Correlating the global increase in type 1 diabetes incidence across age groups with national economic prosperity: A systematic review.

Author information

1
Grupo Mapeo Genetico, Departamento de Pediatría, Facultad de Medicina, Universidad de Antioquia, Medellín 050010470, Colombia. natalia.gomezl@udea.edu.co.
2
Grupo Mapeo Genetico, Departamento de Pediatría, Facultad de Medicina, Universidad de Antioquia, Medellín 050010470, Colombia.
3
Epidemiology Group. School of Public Health. Universidad de Antioquia, Medellín 050010470, Colombia.

Abstract

BACKGROUND:

The global epidemiology of type 1 diabetes (T1D) is not yet well known, as no precise data are available from many countries. T1D is, however, characterized by an important variation in incidences among countries and a dramatic increase of these incidences during the last decades, predominantly in younger children. In the United States and Europe, the increase has been associated with the gross domestic product (GDP) per capita. In our previous systematic review, geographical variation of incidence was correlated with socio-economic factors.

_YOUR OBJECTIVE_:
Answer these questions from the type 1 diabetes abstract:
1. In which city are all the listed institutions located?
2. In which two places has the increase in incidence been associated with GDP per capita?
3. In which age group has the increase been predominant?
The entries that follow are separate material and are unrelated to the type 1 diabetes abstract.

_ENTRIES PROVIDED_:

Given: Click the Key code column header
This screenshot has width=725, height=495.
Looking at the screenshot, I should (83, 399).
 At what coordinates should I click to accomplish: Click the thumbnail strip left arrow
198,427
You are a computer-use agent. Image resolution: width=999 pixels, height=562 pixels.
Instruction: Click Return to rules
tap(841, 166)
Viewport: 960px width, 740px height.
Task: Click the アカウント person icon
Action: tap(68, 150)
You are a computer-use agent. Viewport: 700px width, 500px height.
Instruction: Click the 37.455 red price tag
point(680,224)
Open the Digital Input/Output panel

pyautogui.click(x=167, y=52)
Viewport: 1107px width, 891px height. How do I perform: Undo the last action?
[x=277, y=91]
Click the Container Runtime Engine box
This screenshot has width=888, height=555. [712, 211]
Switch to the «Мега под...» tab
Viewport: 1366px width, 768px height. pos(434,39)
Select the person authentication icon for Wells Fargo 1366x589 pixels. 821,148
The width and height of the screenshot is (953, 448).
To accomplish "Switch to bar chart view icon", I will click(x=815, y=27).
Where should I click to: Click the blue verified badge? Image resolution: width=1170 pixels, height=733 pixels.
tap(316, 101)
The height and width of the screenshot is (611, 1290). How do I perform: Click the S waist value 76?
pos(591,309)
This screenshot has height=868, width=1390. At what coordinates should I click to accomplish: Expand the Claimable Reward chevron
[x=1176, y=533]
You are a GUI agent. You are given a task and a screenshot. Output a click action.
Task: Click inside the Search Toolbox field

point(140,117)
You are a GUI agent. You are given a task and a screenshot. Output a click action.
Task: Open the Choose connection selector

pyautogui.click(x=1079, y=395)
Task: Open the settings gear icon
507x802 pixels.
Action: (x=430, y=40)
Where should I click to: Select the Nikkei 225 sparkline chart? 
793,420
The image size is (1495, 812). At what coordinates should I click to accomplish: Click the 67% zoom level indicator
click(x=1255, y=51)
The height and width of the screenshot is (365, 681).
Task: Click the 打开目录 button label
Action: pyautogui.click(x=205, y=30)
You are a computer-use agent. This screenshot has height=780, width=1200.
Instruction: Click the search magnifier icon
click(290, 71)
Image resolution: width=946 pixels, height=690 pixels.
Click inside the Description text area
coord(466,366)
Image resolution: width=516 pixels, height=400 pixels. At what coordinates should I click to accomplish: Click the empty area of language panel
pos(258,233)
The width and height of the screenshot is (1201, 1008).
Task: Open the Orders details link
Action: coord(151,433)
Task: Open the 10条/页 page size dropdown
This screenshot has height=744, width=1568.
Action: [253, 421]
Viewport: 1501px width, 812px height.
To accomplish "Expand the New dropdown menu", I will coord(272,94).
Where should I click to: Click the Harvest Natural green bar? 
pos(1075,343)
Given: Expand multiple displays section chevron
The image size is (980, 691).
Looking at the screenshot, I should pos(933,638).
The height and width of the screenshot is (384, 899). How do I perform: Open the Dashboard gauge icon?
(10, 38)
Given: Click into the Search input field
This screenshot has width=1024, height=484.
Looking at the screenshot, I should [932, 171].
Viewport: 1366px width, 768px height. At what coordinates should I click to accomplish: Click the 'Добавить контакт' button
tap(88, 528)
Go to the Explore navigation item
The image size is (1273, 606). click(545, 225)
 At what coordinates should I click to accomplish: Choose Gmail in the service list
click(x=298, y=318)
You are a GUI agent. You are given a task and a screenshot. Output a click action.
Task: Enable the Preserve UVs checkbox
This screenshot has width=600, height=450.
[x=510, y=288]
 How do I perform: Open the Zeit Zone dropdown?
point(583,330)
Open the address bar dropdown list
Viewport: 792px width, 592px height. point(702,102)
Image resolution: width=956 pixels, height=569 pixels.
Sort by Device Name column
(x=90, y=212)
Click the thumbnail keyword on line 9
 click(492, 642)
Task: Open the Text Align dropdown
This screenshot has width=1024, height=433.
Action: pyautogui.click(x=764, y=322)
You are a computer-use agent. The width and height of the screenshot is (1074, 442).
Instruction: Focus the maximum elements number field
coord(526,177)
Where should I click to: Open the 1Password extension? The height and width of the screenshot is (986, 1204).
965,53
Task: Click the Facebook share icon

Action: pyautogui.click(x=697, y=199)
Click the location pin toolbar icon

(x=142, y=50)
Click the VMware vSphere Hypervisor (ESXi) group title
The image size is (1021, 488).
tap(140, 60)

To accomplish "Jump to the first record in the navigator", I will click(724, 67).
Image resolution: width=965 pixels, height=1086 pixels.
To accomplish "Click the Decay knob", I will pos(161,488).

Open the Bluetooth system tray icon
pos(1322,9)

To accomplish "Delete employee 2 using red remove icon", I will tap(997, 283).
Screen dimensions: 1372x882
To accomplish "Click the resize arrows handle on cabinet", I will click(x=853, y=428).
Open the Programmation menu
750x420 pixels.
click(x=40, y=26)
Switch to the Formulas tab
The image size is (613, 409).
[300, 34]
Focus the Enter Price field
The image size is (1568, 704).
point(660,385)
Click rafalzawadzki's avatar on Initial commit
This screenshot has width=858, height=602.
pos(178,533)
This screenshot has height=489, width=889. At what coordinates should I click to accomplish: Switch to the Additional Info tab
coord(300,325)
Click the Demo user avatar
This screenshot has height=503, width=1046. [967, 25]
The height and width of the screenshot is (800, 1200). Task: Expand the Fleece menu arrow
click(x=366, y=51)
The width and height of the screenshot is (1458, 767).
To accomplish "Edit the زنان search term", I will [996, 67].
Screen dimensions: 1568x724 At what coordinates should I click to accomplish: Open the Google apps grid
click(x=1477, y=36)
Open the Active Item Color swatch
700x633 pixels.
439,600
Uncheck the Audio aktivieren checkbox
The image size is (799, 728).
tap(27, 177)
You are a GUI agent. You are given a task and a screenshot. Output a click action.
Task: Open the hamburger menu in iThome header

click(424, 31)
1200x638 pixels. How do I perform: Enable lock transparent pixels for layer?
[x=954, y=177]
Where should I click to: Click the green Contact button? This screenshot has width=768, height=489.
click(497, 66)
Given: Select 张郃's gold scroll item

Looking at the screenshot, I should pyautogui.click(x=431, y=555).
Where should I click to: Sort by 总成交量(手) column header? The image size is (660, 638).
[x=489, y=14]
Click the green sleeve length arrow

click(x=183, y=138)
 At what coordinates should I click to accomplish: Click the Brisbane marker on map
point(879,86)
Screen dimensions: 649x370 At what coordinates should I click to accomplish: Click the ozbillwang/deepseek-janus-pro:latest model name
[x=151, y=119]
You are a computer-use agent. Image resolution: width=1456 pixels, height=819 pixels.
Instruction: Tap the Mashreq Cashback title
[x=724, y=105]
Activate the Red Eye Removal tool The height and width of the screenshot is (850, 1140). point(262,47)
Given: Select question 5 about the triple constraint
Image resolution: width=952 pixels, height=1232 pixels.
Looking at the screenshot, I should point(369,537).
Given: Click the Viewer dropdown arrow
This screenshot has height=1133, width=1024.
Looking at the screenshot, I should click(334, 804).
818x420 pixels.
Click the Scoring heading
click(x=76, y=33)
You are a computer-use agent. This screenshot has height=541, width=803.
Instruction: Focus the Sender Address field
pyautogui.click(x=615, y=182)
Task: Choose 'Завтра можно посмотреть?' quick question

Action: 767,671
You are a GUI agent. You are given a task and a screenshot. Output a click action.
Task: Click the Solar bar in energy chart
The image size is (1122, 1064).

_OUTPUT_:
1. Medellín, Colombia
2. The United States and Europe
3. Younger children